**TASKS TO COMPLETE**
1. Answer these from the Weezer article, one line each:
(a) At what position did The Green Album enter the Billboard album chart?
(b) What does Pat Wilson play in Weezer?
(c) According to Cuomo, which band has a bigger cult than Weezer?
2. Please reproduce everything in the Weezer article from "The dry-witted Weezer" down to "oddball Rivers Cuomo.", word for word.

**EXCERPTED TEXT**

-------

Geek rock quartet Weezer is back with a vengeance.

By Ben Rayner, Toronto Star


However successful Michael Jackson's desperate and very expensive campaign to stage a decisive "comeback" this year eventually turns out to be, 2001's most notable musical return to form already belongs to Weezer.

The fuzz-lovin', Los Angeles-based geek-rock quartet was consigned by many a doubting wag to the '90s-alt-rock delete bin alongside Sponge, the Gin Blossoms and Seven Mary Three after its highly successful—and reasonably good—first record, 1994's Weezer, gave way to diminished sales and general fan bewilderment at a far better, if more gangly and "difficult," second album, Pinkerton, in 1996.

No one, thus, quite foresaw the excitement that would greet the first new Weezer disc in five years, another self-titled offering (dubbed The Green Album to distinguish it from the original Blue Album), upon its release this past May. The album popped in at No. 4 on the Billboard album chart, moving nearly 220,000 copies in one week to place Weezer ahead of R.E.M.'s quickly forgotten Reveal and slightly behind dour art-metal ensemble Tool, which returned from five years in limbo of its own the same week to take the No. 1 position with Lateralus.

The dry-witted Weezer lads, shy to the point of being mute, haven't a clue how they managed to brush away the post-grunge curse that kept record buyers away from similarly long-in-the-making records by such mid-'90s contemporaries as Nine Inch Nails (another five-year absentee) and Soundgarden's Chris Cornell. But, they figure, the cult of Weezer never would have had a chance to form in the first place if the band hadn't vanished from sight for so long.

"I can't explain it. We're just so good," quips drummer Pat Wilson, visibly suffering as he sits through an afternoon of interviews with laconic singer, guitarist, songwriter and celebrated oddball Rivers Cuomo.

"Who else would they form a cult around?" says Cuomo. "Who else was popular in the mid-'90s and dropped out in the late '90s who could have a cult around them?"

"Tool," offers Wilson.

"Tool," nods Cuomo. "Tool has a cult. Their cult's bigger than our cult."

Wilson giggles. "We're trying to infiltrate their cult."

A pause, then Cuomo adds: "Offspring's been rocking non-stop, but I think Green Day's setting themselves up for a cult now."

"But," says Wilson, with mock gravity, "they gotta go through the downtime."

-------

**DATASET CONTENT**
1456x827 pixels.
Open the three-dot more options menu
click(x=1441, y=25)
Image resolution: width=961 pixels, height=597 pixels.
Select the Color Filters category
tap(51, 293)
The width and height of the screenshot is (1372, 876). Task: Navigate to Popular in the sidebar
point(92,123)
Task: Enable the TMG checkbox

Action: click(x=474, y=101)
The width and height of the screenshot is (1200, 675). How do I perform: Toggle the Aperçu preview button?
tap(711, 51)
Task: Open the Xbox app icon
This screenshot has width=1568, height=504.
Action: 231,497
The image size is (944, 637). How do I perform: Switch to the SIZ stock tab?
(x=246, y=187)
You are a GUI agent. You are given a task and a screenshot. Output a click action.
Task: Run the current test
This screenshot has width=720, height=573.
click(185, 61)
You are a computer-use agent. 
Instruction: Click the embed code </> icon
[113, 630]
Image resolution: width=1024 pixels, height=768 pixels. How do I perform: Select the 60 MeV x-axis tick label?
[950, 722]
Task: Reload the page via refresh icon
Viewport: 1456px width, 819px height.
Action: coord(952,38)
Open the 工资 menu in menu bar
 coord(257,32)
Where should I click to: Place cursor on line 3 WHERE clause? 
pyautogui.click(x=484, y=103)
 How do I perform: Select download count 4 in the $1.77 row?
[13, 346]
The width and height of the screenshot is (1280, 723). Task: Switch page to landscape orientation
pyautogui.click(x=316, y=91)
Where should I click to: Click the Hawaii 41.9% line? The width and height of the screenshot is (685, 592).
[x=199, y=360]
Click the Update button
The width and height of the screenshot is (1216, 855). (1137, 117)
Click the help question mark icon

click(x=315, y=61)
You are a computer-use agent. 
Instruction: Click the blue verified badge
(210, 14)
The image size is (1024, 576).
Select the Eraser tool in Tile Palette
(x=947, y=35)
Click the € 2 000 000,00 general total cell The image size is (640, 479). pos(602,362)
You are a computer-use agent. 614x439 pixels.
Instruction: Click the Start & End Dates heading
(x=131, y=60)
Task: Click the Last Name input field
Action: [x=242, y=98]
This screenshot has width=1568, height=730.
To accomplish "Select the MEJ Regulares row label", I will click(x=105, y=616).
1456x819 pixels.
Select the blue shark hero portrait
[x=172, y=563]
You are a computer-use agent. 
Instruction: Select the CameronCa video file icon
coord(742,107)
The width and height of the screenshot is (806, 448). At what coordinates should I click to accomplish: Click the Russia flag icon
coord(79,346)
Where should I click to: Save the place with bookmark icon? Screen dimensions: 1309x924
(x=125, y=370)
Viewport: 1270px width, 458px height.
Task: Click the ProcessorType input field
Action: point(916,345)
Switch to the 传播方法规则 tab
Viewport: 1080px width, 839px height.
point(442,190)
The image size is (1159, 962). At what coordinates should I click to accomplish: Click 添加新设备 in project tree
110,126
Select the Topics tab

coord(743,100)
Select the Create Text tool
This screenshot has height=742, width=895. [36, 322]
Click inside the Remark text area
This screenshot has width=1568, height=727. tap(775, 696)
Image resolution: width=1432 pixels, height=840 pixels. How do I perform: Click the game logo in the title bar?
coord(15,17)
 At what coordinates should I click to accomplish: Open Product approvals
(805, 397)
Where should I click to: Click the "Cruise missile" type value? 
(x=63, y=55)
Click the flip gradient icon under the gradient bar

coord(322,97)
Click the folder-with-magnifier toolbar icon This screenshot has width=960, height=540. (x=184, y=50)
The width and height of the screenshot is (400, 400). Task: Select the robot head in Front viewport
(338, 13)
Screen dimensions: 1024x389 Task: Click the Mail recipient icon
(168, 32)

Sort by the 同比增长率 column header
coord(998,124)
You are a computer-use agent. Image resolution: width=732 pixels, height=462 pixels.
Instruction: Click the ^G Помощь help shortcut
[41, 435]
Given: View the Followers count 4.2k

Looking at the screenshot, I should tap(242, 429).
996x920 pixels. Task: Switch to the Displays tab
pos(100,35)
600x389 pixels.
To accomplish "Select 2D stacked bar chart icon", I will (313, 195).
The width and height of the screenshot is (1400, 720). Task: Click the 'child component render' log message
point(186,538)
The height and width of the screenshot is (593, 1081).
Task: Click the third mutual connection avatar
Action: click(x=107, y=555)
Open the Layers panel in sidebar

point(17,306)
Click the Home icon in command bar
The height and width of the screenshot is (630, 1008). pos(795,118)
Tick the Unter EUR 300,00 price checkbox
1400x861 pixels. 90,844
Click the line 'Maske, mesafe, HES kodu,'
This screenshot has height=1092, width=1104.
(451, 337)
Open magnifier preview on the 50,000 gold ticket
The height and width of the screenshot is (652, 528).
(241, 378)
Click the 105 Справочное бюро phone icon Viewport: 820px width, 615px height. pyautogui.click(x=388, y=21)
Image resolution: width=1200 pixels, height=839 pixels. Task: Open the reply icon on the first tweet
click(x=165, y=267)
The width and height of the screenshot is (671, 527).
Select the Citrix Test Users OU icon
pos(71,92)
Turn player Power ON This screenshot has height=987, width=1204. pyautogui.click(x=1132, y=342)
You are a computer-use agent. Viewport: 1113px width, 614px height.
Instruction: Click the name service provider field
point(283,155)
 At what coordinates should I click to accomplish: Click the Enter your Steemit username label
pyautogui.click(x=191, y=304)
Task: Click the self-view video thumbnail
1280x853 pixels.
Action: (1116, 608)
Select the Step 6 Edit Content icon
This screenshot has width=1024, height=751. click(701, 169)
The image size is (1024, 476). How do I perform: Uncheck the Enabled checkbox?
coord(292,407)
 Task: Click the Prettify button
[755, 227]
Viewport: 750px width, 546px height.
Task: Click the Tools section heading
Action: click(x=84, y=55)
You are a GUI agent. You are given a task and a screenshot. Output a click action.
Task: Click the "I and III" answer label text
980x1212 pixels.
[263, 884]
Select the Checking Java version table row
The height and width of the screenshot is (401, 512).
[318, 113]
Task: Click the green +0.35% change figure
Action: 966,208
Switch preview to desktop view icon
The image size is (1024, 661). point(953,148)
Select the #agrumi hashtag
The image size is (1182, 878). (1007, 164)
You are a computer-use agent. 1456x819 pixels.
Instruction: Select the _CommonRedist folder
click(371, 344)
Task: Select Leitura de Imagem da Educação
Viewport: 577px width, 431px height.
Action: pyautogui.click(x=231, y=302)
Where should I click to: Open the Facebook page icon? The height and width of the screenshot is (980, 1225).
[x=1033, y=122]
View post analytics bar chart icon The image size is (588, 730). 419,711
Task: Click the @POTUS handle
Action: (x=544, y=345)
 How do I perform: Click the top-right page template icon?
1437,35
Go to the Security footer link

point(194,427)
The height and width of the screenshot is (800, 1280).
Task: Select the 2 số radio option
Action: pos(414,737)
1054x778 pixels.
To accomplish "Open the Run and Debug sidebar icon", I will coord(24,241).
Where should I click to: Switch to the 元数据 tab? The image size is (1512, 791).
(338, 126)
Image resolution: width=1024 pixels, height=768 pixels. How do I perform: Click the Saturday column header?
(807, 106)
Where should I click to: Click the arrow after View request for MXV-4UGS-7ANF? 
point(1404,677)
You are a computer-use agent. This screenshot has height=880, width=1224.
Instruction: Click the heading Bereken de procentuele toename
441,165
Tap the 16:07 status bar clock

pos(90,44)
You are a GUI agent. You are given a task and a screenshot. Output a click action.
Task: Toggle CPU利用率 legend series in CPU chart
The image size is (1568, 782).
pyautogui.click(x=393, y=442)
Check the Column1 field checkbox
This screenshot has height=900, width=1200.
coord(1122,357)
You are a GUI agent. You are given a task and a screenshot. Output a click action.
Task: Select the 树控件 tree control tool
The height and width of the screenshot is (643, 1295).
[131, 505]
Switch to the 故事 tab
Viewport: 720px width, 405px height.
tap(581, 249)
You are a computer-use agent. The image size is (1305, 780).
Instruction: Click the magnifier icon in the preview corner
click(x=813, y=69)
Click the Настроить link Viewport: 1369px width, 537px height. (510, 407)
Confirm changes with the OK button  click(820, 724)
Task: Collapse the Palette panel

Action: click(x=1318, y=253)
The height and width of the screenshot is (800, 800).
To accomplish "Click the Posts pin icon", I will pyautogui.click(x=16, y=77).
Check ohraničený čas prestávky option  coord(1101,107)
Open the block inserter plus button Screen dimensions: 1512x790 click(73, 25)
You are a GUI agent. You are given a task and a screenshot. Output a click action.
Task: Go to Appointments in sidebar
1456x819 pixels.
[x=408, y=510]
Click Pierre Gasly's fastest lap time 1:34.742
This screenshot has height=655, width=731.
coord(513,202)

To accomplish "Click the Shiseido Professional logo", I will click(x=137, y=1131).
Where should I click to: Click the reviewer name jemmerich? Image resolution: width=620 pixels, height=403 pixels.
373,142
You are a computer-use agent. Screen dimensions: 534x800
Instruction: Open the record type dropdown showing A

-------

**SOLUTIONS BELOW**
1.
(a) No. 4
(b) Drums
(c) Tool

2.
The dry-witted Weezer lads, shy to the point of being mute, haven't a clue how they managed to brush away the post-grunge curse that kept record buyers away from similarly long-in-the-making records by such mid-'90s contemporaries as Nine Inch Nails (another five-year absentee) and Soundgarden's Chris Cornell. But, they figure, the cult of Weezer never would have had a chance to form in the first place if the band hadn't vanished from sight for so long.

"I can't explain it. We're just so good," quips drummer Pat Wilson, visibly suffering as he sits through an afternoon of interviews with laconic singer, guitarist, songwriter and celebrated oddball Rivers Cuomo.